■ DESCRIPTION OF THE TASK:
These records are to be written out exactly as they read, minus the pictures.

Saved data entries
Segment Open
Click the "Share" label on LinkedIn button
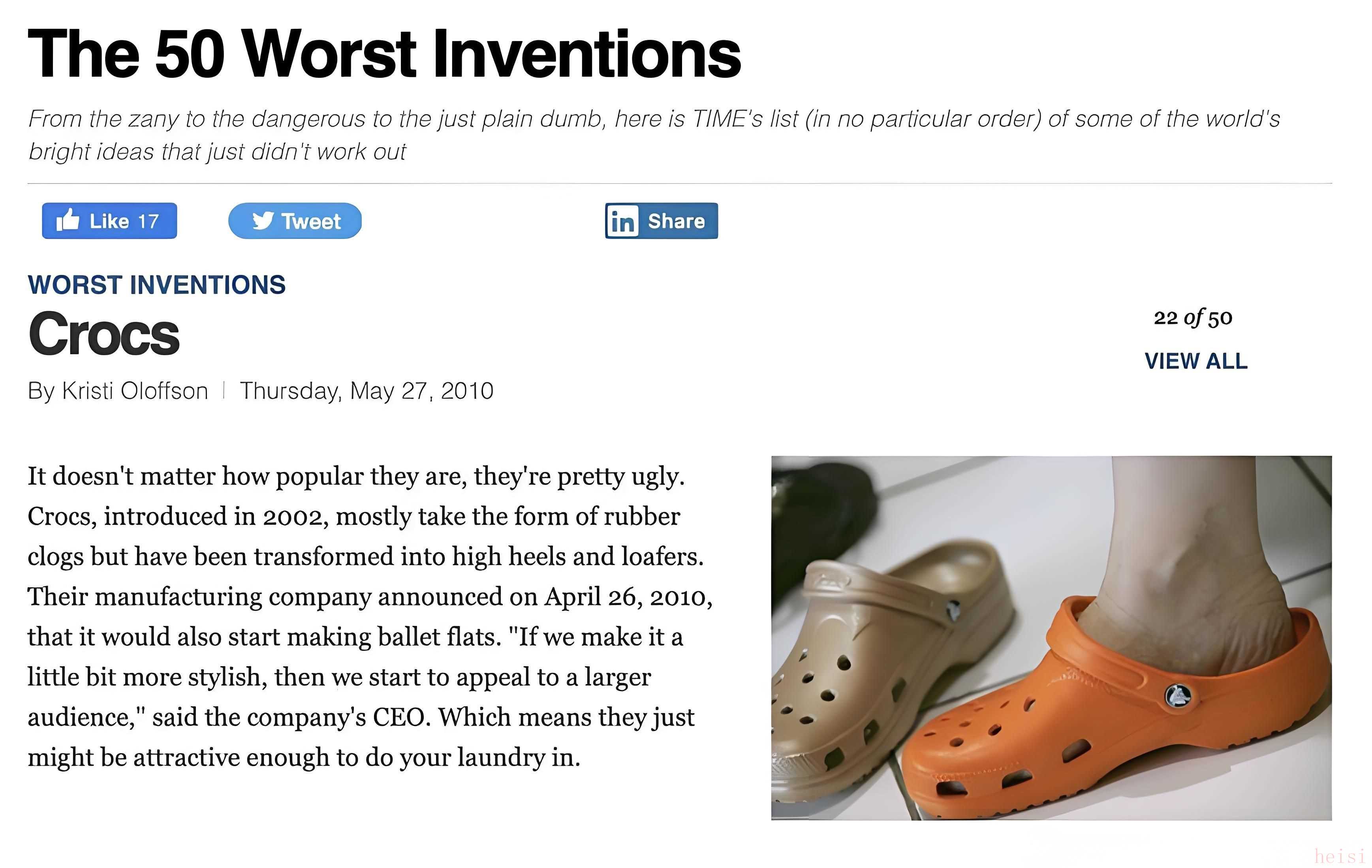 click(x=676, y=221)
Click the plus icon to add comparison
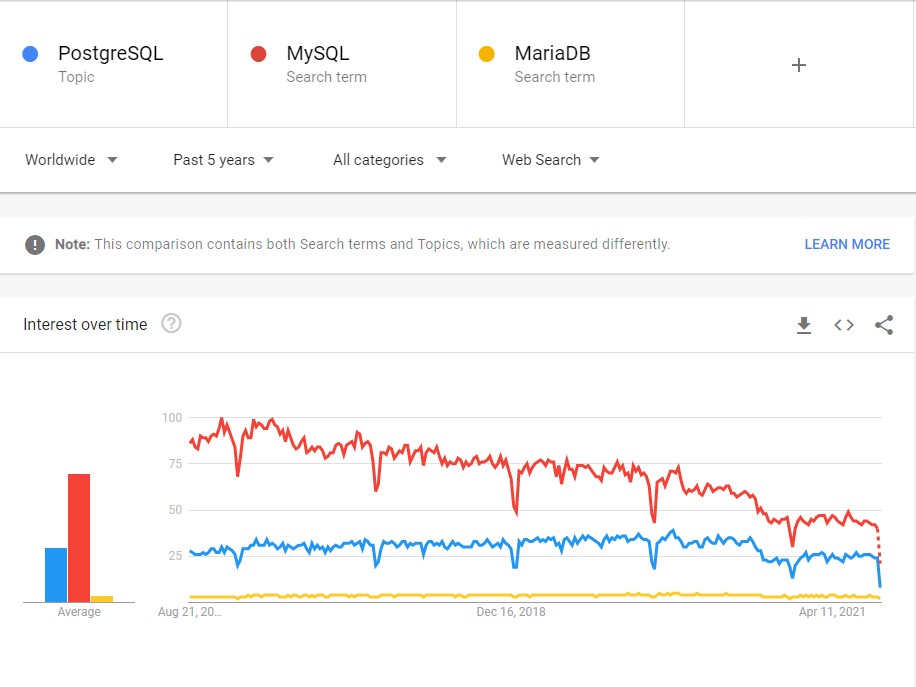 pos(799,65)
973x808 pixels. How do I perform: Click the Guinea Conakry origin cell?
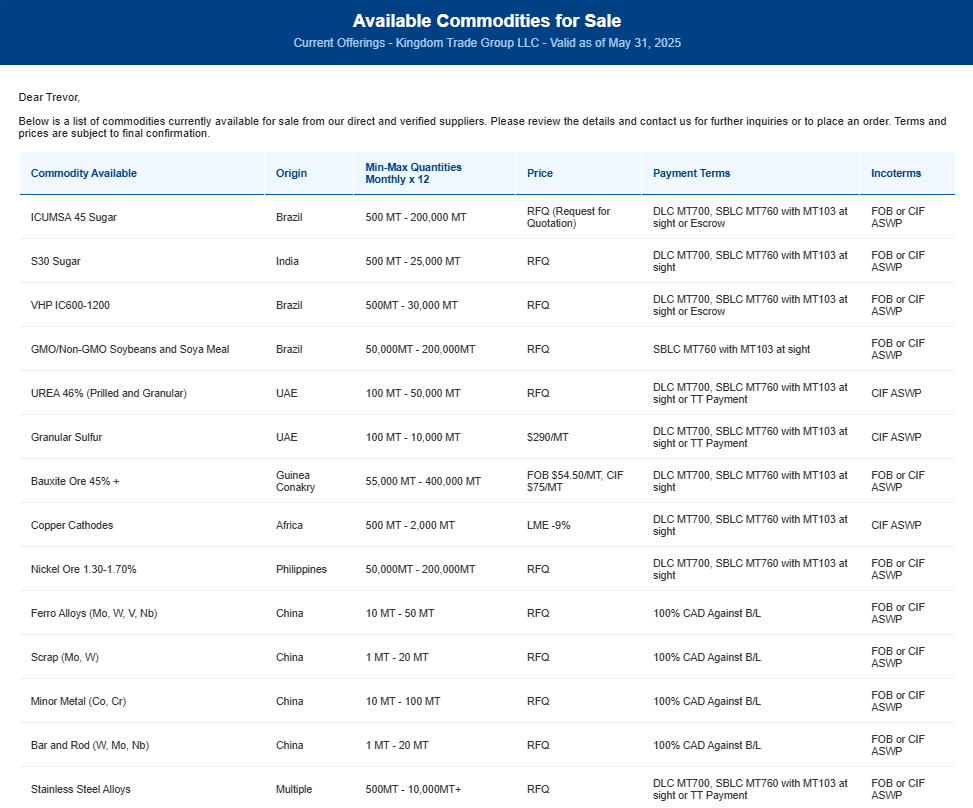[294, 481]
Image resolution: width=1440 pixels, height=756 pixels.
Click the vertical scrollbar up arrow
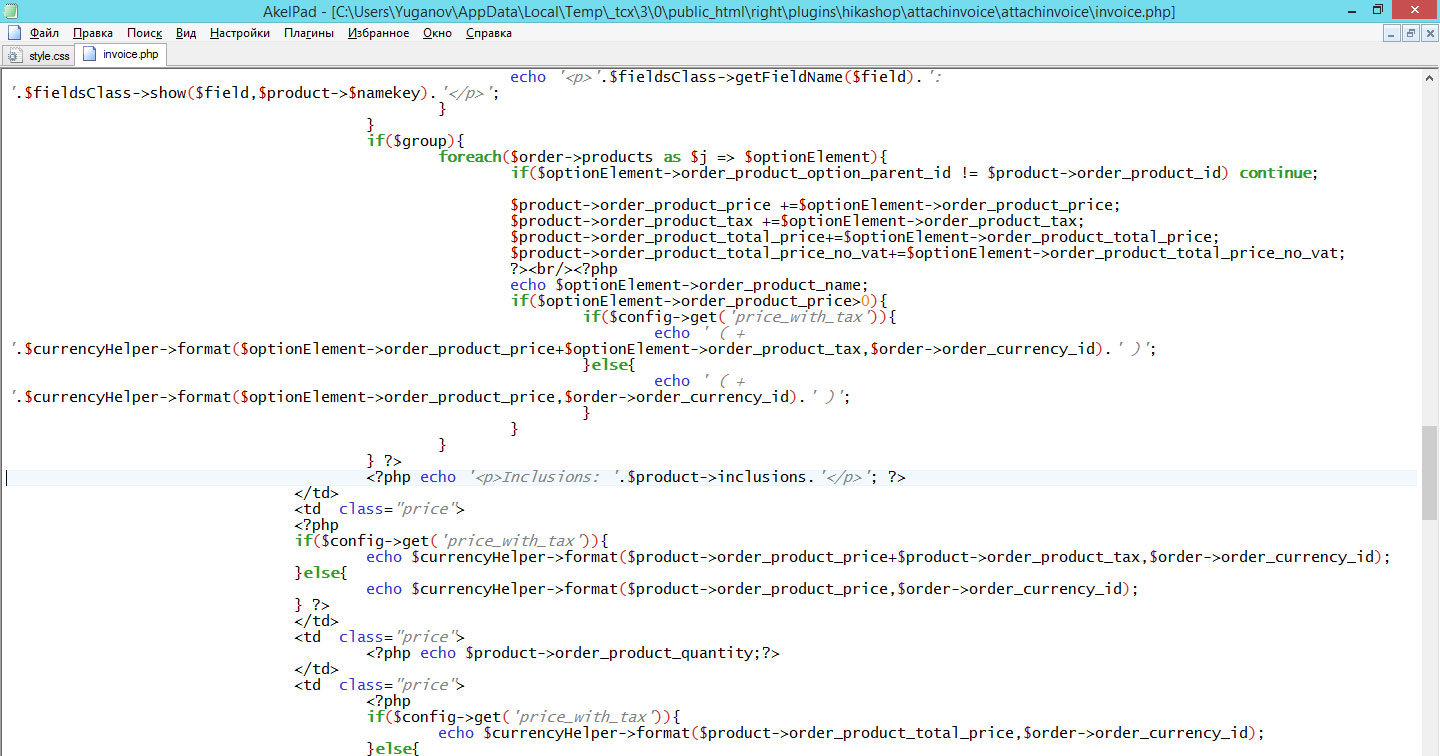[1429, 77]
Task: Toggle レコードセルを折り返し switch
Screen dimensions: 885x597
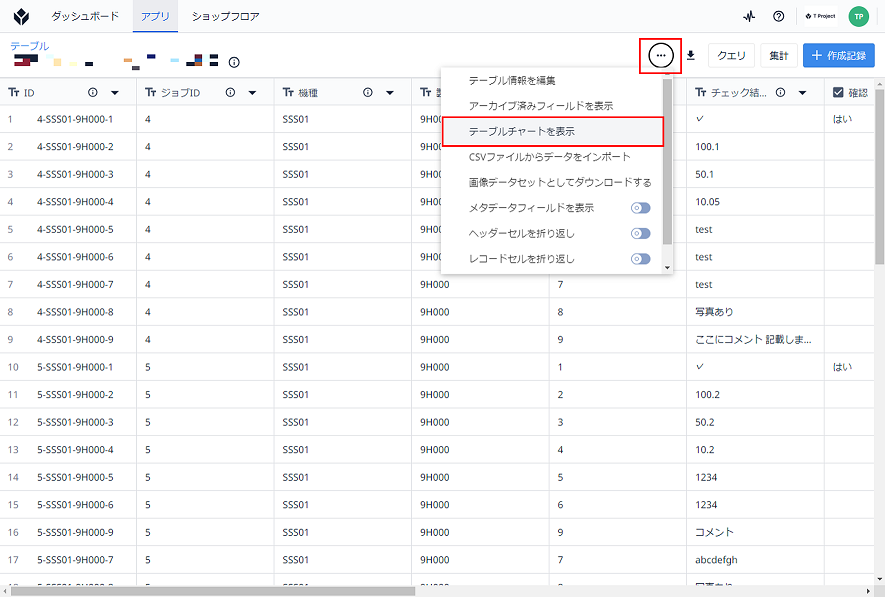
Segment Closed
■ RESPONSE TO THE EXERCISE:
Click the "Share" label on LinkedIn button
 click(x=676, y=221)
Click the plus icon to add comparison
 pos(799,65)
973x808 pixels. How do I perform: Click the Guinea Conakry origin cell?
[294, 481]
Image resolution: width=1440 pixels, height=756 pixels.
Click the vertical scrollbar up arrow
[1429, 77]
Task: Toggle レコードセルを折り返し switch
Screen dimensions: 885x597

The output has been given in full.